» **TO DO**
**A)** Set down the part of the trolling motor thread between "Apparently, a guy" and "issue at all.", inclusive, copying it word for word.
**B)** In the trolling motor thread, what does schukster use to fasten the trolling motor down during trailering?
**C)** Do these statements agree with the trolling motor thread? Answer yes or no for each, quoting the words that decide it.
(i) Johnny trailers his boat with the Minn Kota Riptide mounted.
(ii) The Lowe that richg99 recently picked up has a 70 lb. MK trolling motor.
(iii) Lowe refused to help the owner whose bow weld split.

» **DOCUMENT EXTRACT**
━━━━━━━━━━━━━━━━━━━━━━━━━━━━━━

Good luck with the knee and wishes for a speedy recovery.

Sent from my SM-G955U using Tapatalk


----------



## Johnny (Jul 11, 2017)

Rich - are you talking about a transom mounted TM without the carriage ?
the Minn Kota on my bass boat has the carriage that is bolted to the boat.
it is held in place with a bungee cord.
the Minn Kota Riptide is a transom mount and I never trailer with it mounted.
I am trying to see the big picture of how the TM in the ad is actually mounted to the boat.







.


----------



## richg99 (Jul 11, 2017)

Mine is a bow mount and is set-up exactly like the one in the picture. 

Apparently, a guy owning a near current year Lowe had his bow's weld split. The supposed reason was that the boat wasn't designed to take a big, heavy, 24-volt trolling motor. Lowe backed the guy up by sending him some additional aluminum plate and even a bow "brace". He is happy.

As you may know, I recently picked up a 2007 1756 Lowe. It is equipped with a 70 lb. MK TM. I haven't seen any issues with it, but I haven't had it out on either the water or the highway, other than dragging it home from where I bought it. Heck, I can't even go and inspect it until I get this knee squared away.

I was told today, by the prior owner, that the TM has been on the boat since 2013. So, I really don't think that I have any issue at all.

However, if a part of the shaft is sticking out and unsupported, then I'll jerry-rig something to lessen the chance of vibration or head swinging during travel or riding in the boat.

Just wondered if anyone else had come up with any new ideas.

regards, richg99


----------



## schukster (Jul 11, 2017)

I use a flush mount rod holder bracket with an extension post to fasten my tm down during trailering





Sent from my SM-S320VL using Tapatalk


----------



## richg99 (Jul 11, 2017)

ANOTHER good idea from you guys!

I have a couple of those fittings that I took off of the prior boat. I even have a couple of the screw-in rod holders that I could adapt (bend) to do the job. Glad that I posted, "Gladder"(Ha Ha) that you answered.

regards, richg99


----------

━━━━━━━━━━━━━━━━━━━━━━━━━━━━━━

» **SUPPLIED MATERIAL**
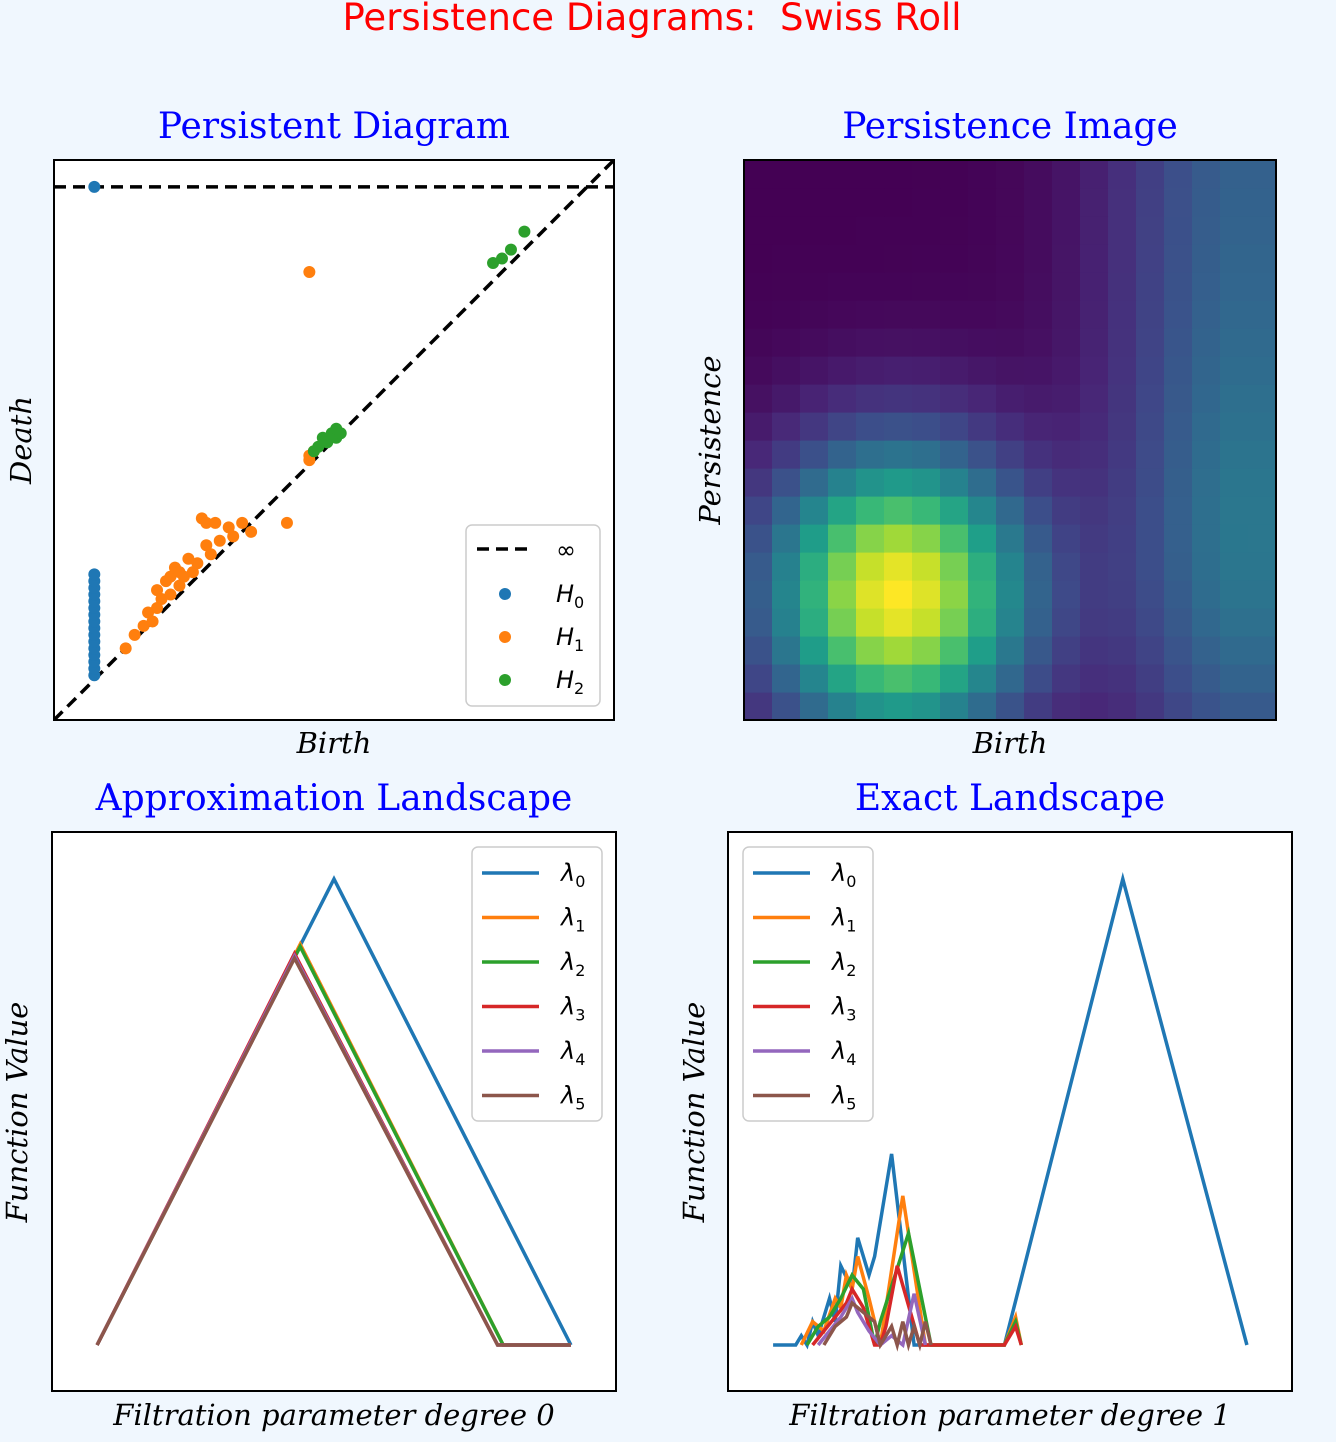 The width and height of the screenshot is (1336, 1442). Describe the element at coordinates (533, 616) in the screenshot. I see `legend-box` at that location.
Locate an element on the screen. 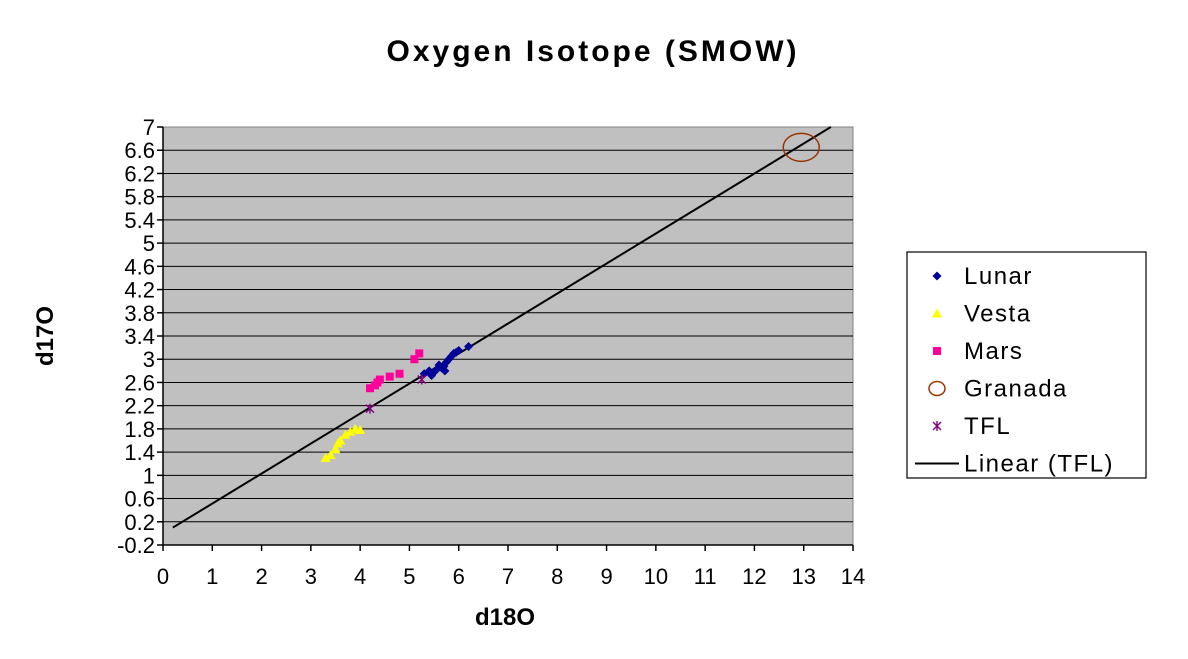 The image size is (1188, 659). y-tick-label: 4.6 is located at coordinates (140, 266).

━━━━━━━━━━━━━━━━━━━━━━━━━━━━━━

» **SOLUTIONS TO THE EXERCISE**
**A)**
Apparently, a guy owning a near current year Lowe had his bow's weld split. The supposed reason was that the boat wasn't designed to take a big, heavy, 24-volt trolling motor. Lowe backed the guy up by sending him some additional aluminum plate and even a bow "brace". He is happy.

As you may know, I recently picked up a 2007 1756 Lowe. It is equipped with a 70 lb. MK TM. I haven't seen any issues with it, but I haven't had it out on either the water or the highway, other than dragging it home from where I bought it. Heck, I can't even go and inspect it until I get this knee squared away.

I was told today, by the prior owner, that the TM has been on the boat since 2013. So, I really don't think that I have any issue at all.

**B)** A flush mount rod holder bracket with an extension post.

**C)**
(i) No: "the Minn Kota Riptide is a transom mount and I never trailer with it mounted."
(ii) Yes: "It is equipped with a 70 lb. MK TM."
(iii) No: "Lowe backed the guy up by sending him some additional aluminum plate and even a bow "brace"."